EXERCISE TASK:
Duplicate the items from the line containing "Click the site padlock security icon" through the line containing "tap(489, 84)", reproducing each line without alteration.
"""
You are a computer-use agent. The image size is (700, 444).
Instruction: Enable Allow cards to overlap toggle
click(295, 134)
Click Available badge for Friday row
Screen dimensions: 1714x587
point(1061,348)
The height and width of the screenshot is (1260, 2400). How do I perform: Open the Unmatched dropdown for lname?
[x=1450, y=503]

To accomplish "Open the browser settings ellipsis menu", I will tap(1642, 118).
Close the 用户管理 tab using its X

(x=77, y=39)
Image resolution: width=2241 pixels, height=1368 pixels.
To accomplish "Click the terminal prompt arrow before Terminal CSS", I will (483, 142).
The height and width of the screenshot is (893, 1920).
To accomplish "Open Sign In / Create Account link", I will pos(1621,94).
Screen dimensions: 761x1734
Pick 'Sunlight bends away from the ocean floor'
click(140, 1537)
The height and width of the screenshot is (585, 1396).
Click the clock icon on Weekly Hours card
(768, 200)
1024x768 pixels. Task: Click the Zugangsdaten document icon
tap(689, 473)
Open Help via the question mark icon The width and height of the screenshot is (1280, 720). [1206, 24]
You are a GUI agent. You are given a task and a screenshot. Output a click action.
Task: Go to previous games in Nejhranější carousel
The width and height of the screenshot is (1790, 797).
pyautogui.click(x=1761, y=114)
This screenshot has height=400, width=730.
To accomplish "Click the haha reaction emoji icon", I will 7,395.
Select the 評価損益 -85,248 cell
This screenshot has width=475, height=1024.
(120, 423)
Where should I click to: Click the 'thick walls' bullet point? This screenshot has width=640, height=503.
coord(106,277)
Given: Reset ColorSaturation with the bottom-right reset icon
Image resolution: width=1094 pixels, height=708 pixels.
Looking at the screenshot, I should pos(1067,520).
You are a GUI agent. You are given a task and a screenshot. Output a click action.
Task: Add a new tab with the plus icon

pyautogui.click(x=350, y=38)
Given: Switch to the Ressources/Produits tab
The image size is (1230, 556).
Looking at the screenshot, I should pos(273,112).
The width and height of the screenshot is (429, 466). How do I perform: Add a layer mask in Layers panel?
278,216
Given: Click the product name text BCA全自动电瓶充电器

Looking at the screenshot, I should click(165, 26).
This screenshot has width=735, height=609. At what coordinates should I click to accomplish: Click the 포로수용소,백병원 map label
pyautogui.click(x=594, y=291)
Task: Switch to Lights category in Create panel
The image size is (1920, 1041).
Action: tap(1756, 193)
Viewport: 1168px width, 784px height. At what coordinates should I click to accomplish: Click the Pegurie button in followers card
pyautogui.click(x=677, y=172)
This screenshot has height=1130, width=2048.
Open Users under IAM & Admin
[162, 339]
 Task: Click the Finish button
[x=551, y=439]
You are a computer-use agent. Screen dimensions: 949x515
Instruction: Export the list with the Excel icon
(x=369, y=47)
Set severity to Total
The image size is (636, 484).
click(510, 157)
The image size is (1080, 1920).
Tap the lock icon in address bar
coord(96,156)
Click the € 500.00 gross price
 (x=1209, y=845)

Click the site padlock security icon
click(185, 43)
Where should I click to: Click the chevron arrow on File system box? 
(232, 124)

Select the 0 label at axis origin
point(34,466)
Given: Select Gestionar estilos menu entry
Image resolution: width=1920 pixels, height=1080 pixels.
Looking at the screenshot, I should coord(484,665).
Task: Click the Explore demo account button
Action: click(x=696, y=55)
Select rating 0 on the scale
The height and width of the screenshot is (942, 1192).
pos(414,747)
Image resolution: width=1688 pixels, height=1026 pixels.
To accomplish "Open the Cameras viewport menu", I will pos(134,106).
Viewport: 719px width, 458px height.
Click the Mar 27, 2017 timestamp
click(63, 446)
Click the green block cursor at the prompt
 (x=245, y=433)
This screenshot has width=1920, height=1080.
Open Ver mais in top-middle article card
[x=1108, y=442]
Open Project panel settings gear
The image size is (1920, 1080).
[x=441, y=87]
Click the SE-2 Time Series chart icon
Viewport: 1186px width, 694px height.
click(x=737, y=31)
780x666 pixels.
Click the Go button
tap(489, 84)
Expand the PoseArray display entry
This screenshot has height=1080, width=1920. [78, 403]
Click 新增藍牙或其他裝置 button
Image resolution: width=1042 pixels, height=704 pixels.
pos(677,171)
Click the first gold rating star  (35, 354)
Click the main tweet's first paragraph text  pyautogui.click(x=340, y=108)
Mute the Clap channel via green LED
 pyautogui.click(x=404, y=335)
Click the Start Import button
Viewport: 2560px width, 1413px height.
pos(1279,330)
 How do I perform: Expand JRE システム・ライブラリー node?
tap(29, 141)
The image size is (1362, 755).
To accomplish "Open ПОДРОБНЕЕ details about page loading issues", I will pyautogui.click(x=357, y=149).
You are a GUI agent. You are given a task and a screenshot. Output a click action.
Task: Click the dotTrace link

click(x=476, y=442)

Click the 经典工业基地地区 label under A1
"""
ANSWER IN FULL:
Click the site padlock security icon
click(185, 43)
Where should I click to: Click the chevron arrow on File system box? 
(232, 124)

Select the 0 label at axis origin
point(34,466)
Given: Select Gestionar estilos menu entry
Image resolution: width=1920 pixels, height=1080 pixels.
Looking at the screenshot, I should coord(484,665).
Task: Click the Explore demo account button
Action: click(x=696, y=55)
Select rating 0 on the scale
The height and width of the screenshot is (942, 1192).
pos(414,747)
Image resolution: width=1688 pixels, height=1026 pixels.
To accomplish "Open the Cameras viewport menu", I will pos(134,106).
Viewport: 719px width, 458px height.
Click the Mar 27, 2017 timestamp
click(63, 446)
Click the green block cursor at the prompt
 (x=245, y=433)
This screenshot has width=1920, height=1080.
Open Ver mais in top-middle article card
[x=1108, y=442]
Open Project panel settings gear
The image size is (1920, 1080).
[x=441, y=87]
Click the SE-2 Time Series chart icon
Viewport: 1186px width, 694px height.
click(x=737, y=31)
780x666 pixels.
Click the Go button
tap(489, 84)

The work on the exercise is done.